> [PROMPT] Set down, word for word, every line of the listing below, starting with the one that contains "[J'ai lu ce message] (735, 2563)" and ending with the final line. Include nothing else.

> [STORED DATA]

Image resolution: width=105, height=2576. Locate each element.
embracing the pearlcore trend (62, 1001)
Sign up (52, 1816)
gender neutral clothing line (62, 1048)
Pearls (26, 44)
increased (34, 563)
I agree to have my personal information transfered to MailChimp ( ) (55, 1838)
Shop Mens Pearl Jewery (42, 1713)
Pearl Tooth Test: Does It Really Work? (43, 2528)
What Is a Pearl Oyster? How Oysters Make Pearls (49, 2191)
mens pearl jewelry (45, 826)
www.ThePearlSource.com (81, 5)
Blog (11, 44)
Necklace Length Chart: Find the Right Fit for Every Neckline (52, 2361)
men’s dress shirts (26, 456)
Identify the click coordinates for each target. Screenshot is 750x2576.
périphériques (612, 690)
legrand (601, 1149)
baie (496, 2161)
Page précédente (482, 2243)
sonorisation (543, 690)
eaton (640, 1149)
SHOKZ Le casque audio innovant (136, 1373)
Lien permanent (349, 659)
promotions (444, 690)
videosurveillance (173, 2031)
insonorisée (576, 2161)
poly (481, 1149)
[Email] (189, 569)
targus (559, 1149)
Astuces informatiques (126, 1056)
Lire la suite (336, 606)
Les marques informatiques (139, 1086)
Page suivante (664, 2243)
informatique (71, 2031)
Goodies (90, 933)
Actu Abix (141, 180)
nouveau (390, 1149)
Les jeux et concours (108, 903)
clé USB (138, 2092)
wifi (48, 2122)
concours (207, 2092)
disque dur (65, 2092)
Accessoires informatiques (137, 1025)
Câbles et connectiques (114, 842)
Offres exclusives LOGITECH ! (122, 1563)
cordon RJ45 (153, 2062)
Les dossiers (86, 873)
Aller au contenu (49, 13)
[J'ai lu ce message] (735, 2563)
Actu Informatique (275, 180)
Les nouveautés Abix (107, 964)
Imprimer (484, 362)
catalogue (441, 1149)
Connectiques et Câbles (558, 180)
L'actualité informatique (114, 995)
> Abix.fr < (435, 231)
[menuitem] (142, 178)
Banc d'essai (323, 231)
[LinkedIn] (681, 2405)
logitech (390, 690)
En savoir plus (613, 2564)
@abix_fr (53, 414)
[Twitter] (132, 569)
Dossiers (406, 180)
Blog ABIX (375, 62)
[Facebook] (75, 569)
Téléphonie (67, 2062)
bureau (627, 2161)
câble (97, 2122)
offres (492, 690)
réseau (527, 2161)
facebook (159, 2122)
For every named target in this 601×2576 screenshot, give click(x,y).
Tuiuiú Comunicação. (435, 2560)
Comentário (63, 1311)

> [COMPLETED TASK]
[J'ai lu ce message] (735, 2563)
Actu Informatique (275, 180)
Les nouveautés Abix (107, 964)
Imprimer (484, 362)
catalogue (441, 1149)
Connectiques et Câbles (558, 180)
L'actualité informatique (114, 995)
> Abix.fr < (435, 231)
[menuitem] (142, 178)
Banc d'essai (323, 231)
[LinkedIn] (681, 2405)
logitech (390, 690)
En savoir plus (613, 2564)
@abix_fr (53, 414)
[Twitter] (132, 569)
Dossiers (406, 180)
Blog ABIX (375, 62)
[Facebook] (75, 569)
Téléphonie (67, 2062)
bureau (627, 2161)
câble (97, 2122)
offres (492, 690)
réseau (527, 2161)
facebook (159, 2122)
For every named target in this 601×2576 screenshot, give click(x,y).
Tuiuiú Comunicação. (435, 2560)
Comentário (63, 1311)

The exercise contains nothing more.